Directions for this task →
Pick each line that has "agent" out of the records.

(Data extracted from a collection)
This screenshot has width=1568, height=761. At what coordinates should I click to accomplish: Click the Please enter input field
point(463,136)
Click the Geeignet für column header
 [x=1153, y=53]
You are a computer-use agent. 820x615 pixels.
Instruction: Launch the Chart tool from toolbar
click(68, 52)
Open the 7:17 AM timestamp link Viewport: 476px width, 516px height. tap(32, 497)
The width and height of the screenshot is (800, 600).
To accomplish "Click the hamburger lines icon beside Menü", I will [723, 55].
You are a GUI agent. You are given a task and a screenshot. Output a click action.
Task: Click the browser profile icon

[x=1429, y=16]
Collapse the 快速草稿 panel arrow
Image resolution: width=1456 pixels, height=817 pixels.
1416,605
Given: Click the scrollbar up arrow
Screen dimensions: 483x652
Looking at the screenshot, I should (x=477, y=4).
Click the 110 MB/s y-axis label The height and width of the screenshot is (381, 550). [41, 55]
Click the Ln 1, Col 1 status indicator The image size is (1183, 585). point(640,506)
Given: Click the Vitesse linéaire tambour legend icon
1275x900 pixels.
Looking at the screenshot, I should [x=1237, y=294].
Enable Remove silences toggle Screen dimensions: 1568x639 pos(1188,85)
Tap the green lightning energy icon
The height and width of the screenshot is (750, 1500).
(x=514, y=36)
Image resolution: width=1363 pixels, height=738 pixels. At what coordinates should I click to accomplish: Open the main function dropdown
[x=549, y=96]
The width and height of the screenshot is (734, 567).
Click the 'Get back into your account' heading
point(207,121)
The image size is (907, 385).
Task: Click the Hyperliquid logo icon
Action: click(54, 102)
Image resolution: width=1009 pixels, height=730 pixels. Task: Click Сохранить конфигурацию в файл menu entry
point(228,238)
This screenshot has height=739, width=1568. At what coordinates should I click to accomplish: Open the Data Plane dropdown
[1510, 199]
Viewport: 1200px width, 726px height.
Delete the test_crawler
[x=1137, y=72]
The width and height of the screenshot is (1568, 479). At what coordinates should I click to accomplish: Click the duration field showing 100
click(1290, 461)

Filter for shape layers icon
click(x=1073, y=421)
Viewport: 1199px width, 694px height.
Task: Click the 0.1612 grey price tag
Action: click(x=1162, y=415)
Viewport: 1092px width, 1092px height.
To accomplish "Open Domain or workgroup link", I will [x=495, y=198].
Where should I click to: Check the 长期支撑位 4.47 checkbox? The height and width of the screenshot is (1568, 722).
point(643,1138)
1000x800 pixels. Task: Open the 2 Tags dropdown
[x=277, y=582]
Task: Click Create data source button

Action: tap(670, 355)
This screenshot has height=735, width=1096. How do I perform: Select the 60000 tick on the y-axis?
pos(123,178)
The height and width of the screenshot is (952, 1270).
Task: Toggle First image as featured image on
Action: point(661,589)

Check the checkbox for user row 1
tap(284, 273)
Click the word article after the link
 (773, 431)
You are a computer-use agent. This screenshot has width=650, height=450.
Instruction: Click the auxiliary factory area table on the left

Result for this exercise →
You are a computer-use agent. 820x615 pixels.
You are a GUI agent. You are given a task and a screenshot. Output a click action.
You are a computer-use agent. This screenshot has width=650, height=450.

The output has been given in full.